Gobert is making progress in his rehabilitation. He is walking without a limp or crutches, and has progressed to working out on exercise machines. He also is able to shoot free throws at team practices.
But the Jazz have decided that Gobert will not play until there is no chance of reinjuring his knee, which may take some time.
"We aren't going to put him in a situation where by playing, it could compromise his long-term health," Snyder said.
In Gobert's stead, Jazz forward Derrick Favors has been given an expanded role at center. Favors, who has battled injuries all season, said he feels good, but still doesn't have his normal lift off the ground.
Snyder said Favors is fighting through fatigue after he played 33 minutes in Game 2, the most action he has seen since playing 34 minutes on March 3 in a win over the Brooklyn Nets.
"He's trying to raise his level," Snyder said. "He's different than Rudy, so we have to play to his strengths. He's on the floor exclusively at center for 35 minutes, and that hasn't happened this year. So this is new to him."
Finding Hayward some space
Freeing Gordon Hayward is one of Friday's biggest priorities for the Jazz, as his offense and efficiency are hot topics. Hayward scored 20 points in Game 2, the first 20-point game of his postseason career, but he did not have a good shooting night.
One way his teammates can help out is making more open shots, thus creating extra space for Hayward. In the Game 2 loss, Rodney Hood finished 3-of-7 shooting, and George Hill was 2 of 6 from 3-point range. Joe Johnson, Game 1's hero, missed all four of his 3-pointers.
Only Joe Ingles, who was 2 of 3 on 3-pointers, shot particulary well in Game 2.

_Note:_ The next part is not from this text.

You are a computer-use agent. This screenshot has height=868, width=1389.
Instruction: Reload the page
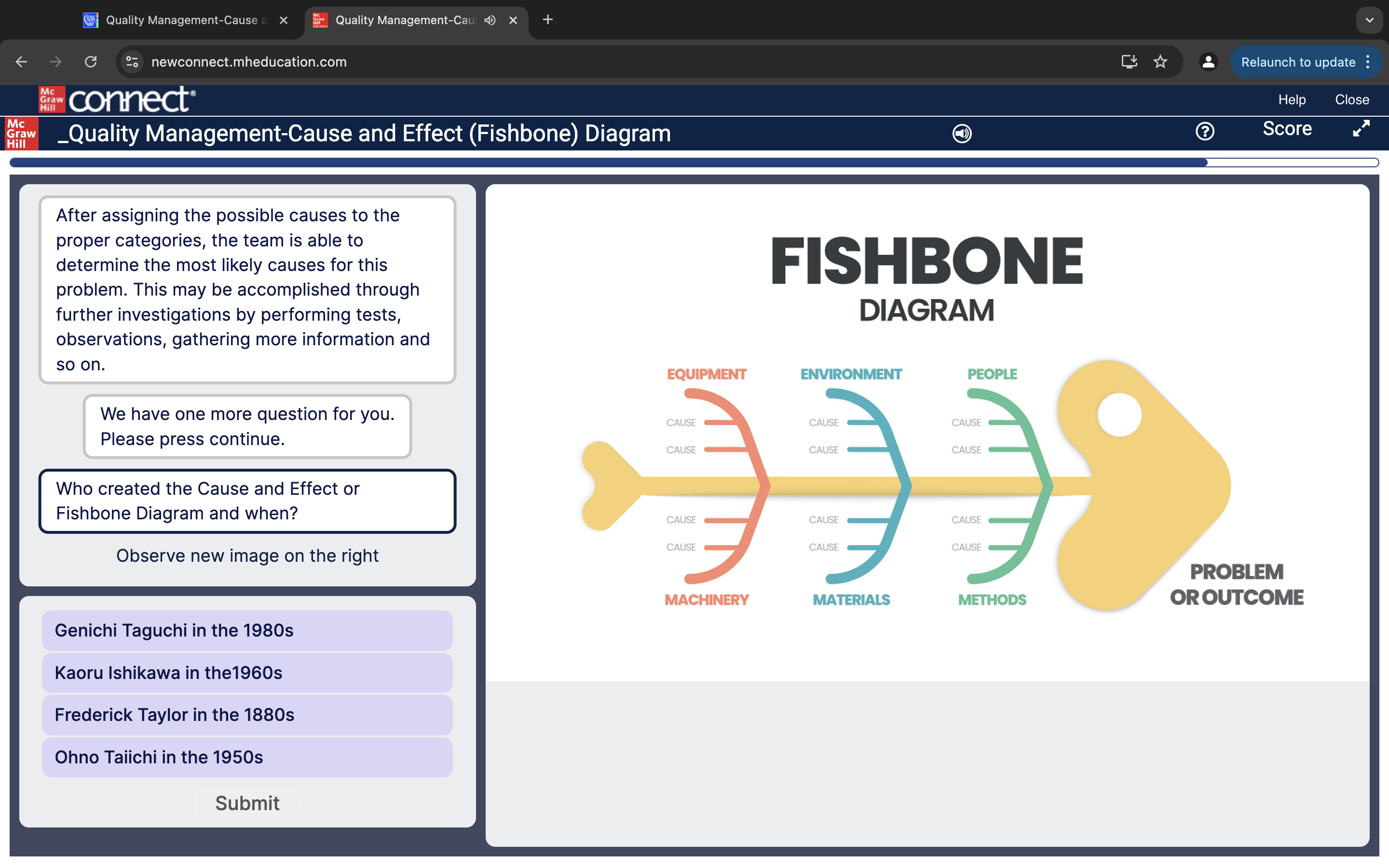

"We're not going to turn shots down," Ingles said. "Whether we make them or miss them, defensively is where we make our money and that's why we're a good team. Nobody is out there trying to miss. We'll make them. We're confident in whoever on our team takes those shots."
The Clippers are defending Hayward with the idea of making others beat them. In Game 1, that happened as Johnson caught fire from mid-range, made several 3-pointers and hit the game-winning shot at the buzzer. In Game 2, Utah went 10 of 25 from 3-point range, missing several open looks.
"If you have an open shot, we want you to take it," Snyder said. "Because it could be the best shot of that particular possession. We feel for us to be at our best, Gordon has to get attempts. I'm confident that many of those will be good shots. I feel the same with Rodney and George. We want all of those guys to be aggressive."